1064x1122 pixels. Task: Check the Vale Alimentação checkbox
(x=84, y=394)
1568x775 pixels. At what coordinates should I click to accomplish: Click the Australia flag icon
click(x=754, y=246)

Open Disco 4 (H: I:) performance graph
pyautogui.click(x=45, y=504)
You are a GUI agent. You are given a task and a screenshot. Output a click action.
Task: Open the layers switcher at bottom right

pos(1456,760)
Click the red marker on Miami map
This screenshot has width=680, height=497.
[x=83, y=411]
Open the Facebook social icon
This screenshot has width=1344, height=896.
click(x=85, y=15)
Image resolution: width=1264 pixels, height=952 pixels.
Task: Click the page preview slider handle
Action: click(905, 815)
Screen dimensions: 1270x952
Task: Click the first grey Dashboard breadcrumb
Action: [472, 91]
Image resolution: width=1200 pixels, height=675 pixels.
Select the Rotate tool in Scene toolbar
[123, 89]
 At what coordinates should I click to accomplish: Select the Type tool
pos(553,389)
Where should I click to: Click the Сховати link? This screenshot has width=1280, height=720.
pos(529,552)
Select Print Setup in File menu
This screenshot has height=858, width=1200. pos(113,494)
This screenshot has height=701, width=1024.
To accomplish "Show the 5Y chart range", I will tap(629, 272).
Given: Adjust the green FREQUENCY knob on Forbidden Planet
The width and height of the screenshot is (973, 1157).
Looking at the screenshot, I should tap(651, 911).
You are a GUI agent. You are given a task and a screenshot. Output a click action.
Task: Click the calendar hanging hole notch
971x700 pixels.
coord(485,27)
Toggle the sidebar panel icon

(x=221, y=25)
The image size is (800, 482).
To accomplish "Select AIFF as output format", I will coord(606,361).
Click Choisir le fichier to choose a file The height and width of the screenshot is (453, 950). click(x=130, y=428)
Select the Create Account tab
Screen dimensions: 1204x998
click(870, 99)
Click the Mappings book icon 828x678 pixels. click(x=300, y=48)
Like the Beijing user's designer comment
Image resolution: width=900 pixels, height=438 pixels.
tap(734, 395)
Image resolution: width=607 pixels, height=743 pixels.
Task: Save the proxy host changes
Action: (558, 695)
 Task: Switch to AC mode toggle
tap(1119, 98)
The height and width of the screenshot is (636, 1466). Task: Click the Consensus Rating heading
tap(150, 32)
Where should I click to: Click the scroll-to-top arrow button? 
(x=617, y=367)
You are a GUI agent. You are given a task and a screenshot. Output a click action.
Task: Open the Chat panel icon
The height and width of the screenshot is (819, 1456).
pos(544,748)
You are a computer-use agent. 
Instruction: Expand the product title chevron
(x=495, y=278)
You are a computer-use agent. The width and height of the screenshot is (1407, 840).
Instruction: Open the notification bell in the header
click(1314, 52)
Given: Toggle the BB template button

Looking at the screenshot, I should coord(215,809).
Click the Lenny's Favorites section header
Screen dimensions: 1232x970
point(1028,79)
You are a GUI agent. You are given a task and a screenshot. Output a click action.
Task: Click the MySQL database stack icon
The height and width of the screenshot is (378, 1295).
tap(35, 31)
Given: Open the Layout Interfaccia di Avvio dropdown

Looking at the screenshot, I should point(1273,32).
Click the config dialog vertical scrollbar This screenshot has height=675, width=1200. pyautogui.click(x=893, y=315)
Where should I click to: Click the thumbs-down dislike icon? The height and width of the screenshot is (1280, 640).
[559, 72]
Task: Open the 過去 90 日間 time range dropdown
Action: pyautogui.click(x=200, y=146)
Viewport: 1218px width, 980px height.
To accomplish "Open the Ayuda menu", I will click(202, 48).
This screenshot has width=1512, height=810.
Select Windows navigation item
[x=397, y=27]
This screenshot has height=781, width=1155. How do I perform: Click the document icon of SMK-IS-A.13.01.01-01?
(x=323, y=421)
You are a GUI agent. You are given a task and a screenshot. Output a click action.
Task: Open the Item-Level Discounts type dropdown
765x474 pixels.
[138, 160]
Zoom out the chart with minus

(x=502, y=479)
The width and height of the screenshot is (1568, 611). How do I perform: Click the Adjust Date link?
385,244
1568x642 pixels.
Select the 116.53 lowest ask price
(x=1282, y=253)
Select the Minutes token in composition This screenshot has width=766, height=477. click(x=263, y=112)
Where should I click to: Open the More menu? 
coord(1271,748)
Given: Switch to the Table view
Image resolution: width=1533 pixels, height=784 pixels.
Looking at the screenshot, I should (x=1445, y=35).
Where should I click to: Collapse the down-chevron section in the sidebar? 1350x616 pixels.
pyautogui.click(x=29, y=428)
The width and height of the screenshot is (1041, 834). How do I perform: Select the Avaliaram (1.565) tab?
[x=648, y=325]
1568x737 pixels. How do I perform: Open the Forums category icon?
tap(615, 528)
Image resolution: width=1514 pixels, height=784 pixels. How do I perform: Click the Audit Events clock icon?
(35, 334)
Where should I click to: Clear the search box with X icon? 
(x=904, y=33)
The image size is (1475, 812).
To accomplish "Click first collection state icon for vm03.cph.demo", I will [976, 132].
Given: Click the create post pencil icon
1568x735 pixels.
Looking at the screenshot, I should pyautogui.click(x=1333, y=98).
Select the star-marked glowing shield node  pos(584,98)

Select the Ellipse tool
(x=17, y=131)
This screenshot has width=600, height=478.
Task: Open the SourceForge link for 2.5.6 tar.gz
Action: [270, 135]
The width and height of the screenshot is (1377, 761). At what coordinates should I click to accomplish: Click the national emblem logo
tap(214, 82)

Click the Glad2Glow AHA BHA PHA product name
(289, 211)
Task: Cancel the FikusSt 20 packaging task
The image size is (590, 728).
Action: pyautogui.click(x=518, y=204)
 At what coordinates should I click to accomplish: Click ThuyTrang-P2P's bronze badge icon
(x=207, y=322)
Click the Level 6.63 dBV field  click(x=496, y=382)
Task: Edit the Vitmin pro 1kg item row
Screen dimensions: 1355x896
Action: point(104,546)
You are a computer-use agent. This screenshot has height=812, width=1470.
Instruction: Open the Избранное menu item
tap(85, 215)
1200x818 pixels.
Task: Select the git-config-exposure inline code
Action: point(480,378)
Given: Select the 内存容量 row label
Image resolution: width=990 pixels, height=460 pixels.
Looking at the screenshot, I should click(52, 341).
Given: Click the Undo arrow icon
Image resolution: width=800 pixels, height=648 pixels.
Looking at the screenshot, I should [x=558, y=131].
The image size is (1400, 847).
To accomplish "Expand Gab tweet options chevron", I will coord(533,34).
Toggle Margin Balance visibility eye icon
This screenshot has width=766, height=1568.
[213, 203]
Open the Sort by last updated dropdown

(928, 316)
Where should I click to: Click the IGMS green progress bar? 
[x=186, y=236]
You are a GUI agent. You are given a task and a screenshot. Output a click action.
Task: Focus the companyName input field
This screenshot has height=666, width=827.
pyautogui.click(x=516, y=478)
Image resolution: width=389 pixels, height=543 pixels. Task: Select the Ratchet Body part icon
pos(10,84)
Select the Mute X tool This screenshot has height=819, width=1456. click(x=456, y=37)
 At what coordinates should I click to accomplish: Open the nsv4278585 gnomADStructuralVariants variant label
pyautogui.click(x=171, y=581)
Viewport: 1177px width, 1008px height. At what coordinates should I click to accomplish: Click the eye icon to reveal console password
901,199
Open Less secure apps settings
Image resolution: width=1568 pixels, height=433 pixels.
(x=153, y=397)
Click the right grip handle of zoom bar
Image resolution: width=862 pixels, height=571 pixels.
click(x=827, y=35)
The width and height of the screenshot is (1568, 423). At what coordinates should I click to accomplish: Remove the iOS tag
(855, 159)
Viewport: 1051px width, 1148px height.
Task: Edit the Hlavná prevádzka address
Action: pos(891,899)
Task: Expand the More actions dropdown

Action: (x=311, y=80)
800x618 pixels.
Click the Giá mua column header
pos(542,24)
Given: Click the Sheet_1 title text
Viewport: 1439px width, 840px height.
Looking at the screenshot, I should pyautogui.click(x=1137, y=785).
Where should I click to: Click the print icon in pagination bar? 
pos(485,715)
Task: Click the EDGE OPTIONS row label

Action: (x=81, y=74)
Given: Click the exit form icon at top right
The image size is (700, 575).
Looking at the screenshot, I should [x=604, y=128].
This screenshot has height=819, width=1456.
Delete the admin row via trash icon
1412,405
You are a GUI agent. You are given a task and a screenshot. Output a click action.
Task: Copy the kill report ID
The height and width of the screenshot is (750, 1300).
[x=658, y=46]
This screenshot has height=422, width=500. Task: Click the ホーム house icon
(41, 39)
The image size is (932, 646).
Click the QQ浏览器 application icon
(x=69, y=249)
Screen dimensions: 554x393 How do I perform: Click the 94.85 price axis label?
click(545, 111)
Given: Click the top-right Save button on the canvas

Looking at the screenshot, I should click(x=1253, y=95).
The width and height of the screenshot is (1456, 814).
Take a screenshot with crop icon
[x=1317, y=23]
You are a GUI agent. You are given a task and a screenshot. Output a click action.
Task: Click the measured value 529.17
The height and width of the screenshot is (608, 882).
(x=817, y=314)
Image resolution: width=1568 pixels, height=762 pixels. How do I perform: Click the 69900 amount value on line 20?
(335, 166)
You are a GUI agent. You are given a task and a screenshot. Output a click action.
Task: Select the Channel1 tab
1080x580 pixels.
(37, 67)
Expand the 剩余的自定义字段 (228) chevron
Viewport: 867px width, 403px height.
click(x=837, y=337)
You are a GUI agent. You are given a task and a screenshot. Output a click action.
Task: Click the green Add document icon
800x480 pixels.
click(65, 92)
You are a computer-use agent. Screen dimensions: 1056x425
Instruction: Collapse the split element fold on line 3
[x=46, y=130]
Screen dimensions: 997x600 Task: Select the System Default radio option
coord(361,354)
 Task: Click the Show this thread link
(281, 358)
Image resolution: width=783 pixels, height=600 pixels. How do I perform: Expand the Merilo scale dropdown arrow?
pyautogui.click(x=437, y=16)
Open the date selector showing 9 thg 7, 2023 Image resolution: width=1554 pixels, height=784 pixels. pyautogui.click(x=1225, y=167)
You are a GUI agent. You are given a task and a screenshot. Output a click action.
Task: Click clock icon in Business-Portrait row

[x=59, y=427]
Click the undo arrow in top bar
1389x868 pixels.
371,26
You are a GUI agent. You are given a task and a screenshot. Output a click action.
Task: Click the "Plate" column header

◇ ◇ ◇ ◇

→ PROBLEM DESCRIPTION
Please write out the records again from the line containing "Click the undo arrow in top bar" through the end of the records, requests included. Scale every coordinate in the answers by 0.7 and round to whole numbers, with halves rounded up.

→ REPLY
Click the undo arrow in top bar
1389x868 pixels.
260,18
You are a GUI agent. You are given a task and a screenshot. Output a click action.
Task: Click the "Plate" column header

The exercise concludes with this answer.